Friday, March 12, 2010

Love Hurts


“Momma … Momma Mia.”
The Tenor, from Godfather II           


            Next to me singing, the most painful sound heard in the universe is the shrieking cry of an animal that misses its mother. The first few nights after we got Vito -- after we ripped him right off the loving teats of his mother -- he screamed like a carload of Toyota passengers on a mountain curve.
            When I went downstairs to comfort him at 1-, 2-, 3-, 4-, 5-, and 6-o’clock in the morning, he calmed down, but it was from exhaustion more than anything else.
             After a few nights of this, I remembered that Christina had a stuffed Siberian Husky, which looked real. I also had a free sample of a Comfort Zone Wipe with Dog Appeasing Pheromones. First the Pee Post had pheromones, and now this wipe. I am beginning to think “pheromone” is a code word for Doggie Crack. The Comfort Zone Wipe looked like a Wet Ones, and the package claimed it mimicked pheromones released by mother dogs to help calm and comfort their puppies. I wiped it all over the toy Husky.

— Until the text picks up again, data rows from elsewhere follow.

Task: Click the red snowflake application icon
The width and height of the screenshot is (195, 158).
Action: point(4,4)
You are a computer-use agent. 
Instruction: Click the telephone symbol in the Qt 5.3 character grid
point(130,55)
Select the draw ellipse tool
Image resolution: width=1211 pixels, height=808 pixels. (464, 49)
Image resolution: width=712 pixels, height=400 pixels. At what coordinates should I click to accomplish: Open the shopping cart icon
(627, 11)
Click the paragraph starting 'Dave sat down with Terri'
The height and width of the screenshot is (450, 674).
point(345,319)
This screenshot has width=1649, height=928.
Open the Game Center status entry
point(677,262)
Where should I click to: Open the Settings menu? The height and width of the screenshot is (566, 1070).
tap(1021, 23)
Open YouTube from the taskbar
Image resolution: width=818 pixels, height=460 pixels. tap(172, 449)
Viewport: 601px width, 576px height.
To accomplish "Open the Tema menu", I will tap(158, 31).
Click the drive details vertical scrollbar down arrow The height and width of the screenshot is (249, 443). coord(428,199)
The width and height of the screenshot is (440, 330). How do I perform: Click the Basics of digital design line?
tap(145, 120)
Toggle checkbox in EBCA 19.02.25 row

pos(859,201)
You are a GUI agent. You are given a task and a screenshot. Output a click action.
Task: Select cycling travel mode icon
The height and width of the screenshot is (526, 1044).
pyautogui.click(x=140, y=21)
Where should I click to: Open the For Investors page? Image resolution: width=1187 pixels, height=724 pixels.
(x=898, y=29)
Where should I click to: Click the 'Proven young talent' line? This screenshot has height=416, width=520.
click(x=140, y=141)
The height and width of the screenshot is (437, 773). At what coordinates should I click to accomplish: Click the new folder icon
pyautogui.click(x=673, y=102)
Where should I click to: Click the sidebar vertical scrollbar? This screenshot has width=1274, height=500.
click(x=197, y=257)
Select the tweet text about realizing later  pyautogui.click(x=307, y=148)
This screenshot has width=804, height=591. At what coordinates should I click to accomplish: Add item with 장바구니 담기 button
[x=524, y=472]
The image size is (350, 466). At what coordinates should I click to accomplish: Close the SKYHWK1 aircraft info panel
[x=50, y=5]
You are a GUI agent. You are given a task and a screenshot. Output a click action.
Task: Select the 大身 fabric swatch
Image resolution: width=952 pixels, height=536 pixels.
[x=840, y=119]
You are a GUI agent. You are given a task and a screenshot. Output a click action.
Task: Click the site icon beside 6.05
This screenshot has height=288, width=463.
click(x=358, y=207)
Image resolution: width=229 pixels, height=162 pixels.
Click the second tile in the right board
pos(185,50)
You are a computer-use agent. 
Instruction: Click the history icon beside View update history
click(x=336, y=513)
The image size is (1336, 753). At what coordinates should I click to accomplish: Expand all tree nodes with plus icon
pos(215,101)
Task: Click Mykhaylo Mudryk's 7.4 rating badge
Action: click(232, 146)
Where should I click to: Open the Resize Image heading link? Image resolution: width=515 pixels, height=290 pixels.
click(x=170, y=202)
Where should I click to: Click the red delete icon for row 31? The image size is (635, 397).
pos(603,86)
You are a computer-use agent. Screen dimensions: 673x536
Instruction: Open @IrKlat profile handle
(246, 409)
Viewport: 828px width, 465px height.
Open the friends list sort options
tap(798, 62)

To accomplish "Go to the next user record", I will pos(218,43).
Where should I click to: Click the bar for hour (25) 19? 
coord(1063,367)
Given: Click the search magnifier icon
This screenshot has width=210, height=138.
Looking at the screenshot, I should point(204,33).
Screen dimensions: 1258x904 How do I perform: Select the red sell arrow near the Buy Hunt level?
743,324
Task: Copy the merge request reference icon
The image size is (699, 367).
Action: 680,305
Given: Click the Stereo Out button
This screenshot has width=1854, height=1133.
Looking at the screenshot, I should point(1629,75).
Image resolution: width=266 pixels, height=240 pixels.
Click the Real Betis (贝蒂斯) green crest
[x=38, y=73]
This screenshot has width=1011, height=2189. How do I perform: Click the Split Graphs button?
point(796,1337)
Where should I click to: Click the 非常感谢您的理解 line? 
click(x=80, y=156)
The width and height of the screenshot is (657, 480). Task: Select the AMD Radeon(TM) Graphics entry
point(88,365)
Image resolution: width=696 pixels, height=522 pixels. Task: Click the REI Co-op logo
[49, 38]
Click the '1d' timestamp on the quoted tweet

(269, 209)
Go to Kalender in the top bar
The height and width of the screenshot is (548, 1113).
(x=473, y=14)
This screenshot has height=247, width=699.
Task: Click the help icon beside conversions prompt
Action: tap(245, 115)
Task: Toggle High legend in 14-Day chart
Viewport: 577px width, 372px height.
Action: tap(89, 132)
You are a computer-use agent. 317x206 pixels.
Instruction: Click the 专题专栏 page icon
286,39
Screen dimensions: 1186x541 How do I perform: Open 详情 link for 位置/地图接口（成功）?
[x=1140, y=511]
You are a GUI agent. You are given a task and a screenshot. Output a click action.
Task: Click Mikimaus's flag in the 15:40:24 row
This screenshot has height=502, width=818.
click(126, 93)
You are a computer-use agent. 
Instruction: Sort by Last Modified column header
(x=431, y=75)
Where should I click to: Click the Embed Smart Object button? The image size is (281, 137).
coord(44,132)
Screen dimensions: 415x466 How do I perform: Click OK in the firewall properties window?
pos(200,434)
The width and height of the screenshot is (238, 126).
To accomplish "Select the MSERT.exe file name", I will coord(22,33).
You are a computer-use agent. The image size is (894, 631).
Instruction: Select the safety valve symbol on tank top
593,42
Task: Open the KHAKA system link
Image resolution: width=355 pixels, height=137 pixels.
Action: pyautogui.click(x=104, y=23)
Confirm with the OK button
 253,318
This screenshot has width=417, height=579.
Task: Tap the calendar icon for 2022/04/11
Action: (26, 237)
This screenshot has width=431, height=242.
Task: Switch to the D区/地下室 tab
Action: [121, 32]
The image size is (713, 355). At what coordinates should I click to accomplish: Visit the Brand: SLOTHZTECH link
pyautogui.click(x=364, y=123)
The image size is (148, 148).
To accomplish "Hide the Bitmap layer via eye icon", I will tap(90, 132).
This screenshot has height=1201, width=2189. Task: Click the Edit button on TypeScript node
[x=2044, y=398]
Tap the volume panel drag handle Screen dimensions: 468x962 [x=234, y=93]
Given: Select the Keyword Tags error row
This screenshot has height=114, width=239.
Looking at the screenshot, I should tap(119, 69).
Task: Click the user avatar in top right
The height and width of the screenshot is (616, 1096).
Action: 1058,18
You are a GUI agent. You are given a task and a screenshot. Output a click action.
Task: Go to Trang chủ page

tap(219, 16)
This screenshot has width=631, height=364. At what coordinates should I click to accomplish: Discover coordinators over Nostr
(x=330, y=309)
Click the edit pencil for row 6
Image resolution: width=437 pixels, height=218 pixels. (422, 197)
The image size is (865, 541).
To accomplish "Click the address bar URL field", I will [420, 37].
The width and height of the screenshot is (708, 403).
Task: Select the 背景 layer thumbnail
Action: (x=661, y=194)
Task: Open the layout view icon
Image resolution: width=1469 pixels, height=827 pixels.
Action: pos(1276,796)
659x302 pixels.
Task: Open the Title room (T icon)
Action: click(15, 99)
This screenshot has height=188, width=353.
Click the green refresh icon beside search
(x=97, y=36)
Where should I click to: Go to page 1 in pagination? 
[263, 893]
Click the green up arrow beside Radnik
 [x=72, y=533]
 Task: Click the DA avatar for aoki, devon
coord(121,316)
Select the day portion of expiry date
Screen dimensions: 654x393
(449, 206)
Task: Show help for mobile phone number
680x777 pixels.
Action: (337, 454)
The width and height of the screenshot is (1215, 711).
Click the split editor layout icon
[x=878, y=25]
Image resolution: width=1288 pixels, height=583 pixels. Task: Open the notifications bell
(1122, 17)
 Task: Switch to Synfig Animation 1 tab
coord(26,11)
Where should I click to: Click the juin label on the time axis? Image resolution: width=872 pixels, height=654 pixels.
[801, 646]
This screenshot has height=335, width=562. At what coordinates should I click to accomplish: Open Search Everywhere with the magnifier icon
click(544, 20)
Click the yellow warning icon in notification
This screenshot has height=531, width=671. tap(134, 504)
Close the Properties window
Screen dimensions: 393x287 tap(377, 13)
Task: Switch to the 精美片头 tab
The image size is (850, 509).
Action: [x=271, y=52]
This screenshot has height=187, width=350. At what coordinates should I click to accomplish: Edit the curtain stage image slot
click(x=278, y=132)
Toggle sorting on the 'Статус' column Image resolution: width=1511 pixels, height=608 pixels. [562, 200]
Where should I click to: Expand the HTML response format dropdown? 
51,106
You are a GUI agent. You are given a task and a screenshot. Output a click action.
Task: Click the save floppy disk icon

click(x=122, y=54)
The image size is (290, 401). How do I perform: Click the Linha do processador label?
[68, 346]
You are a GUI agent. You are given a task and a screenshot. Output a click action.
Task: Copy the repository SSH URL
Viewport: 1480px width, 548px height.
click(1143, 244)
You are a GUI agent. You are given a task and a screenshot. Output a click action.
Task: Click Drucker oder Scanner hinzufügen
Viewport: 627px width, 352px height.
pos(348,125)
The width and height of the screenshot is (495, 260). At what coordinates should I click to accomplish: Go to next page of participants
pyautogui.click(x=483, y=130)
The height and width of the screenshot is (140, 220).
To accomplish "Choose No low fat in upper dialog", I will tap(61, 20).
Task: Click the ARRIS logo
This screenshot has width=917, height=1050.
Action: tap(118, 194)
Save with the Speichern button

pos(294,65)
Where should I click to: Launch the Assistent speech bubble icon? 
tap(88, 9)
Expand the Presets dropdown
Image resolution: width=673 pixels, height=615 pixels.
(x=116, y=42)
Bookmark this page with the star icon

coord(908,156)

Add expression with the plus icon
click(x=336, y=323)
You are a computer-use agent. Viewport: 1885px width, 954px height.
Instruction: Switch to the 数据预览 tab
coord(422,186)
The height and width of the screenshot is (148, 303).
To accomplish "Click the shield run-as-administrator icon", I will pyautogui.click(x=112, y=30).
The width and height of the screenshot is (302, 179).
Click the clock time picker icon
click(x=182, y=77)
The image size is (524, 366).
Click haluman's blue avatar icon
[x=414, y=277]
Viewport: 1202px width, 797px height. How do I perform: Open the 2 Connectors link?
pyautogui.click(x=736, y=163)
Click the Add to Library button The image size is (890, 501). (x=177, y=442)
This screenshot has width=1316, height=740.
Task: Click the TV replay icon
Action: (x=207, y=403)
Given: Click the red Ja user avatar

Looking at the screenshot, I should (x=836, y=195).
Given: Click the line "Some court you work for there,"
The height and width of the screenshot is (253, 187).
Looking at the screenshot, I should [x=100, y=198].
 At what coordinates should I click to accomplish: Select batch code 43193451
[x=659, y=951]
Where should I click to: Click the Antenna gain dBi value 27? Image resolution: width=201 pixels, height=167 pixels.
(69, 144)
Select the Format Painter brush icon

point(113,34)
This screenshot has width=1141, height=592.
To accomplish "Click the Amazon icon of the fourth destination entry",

Vito snuggled with it and finally relaxed.
             I stumbled to bed and my mind began to wander back to 1976 when I was in college and a member of Greenpeace, an organization that protected imperiled wildlife, such as white, baby harp seals.
            Greenpeace showed us this movie where fur traders on pirate-type ships, bearing scythes and looking like Grim Reapers, clubbed snow-white baby seals and scalped them. The baby seal pups were too slow to get away. For days, the Mamma Seals would lie on top of their baby’s bloody carcass and wail.
             “Save the Seals! Save the Seals,” we’d chant during the movie. Afterward, I felt so bad for the seals that I gave Greenpeace 10 bucks of my parent’s money.
            As I sunk into slumber, I thought about me, and Vito’s real mother, a gorgeous Siberian Husky named Emme. How different was I from those horrible fur mongers? I took Vito from the only life he knew, for my own selfish purposes. And what about poor Emme? Had she even eaten since he left? Had she cried herself to sleep every night, longing for her baby pup, like the mother harp seals? Even an Emme look-alike stuffed animal gave him more comfort in the night than I.
            Last night, as we horsed around with Vito, he ran around the recliner in the family room. We lost sight of him for a second, and then we heard a hard bang.
            He spun like an Olympic Ice Skater, and he screamed like the Russian judges had cheated him out of The Gold. Vito hurt his foot badly. He limped and howled. Brian and I felt useless. We didn’t know how to help him. Finally, I reached for the toy Husky bathed with the Dog Appeasing Pheromones, in hope he would think it was his mother Emme, and it would bring him comfort.
            He looked right past the toy Husky smeared with pheromones, and he limped, whimpering, into my lap. He picked me over the fake Emme!
            I gave him my best hug and told him it was from his first mother, the real Emme.
            

1 comment:

  1. Aww I want to cry and come over and give Vito a hug. That was a good one!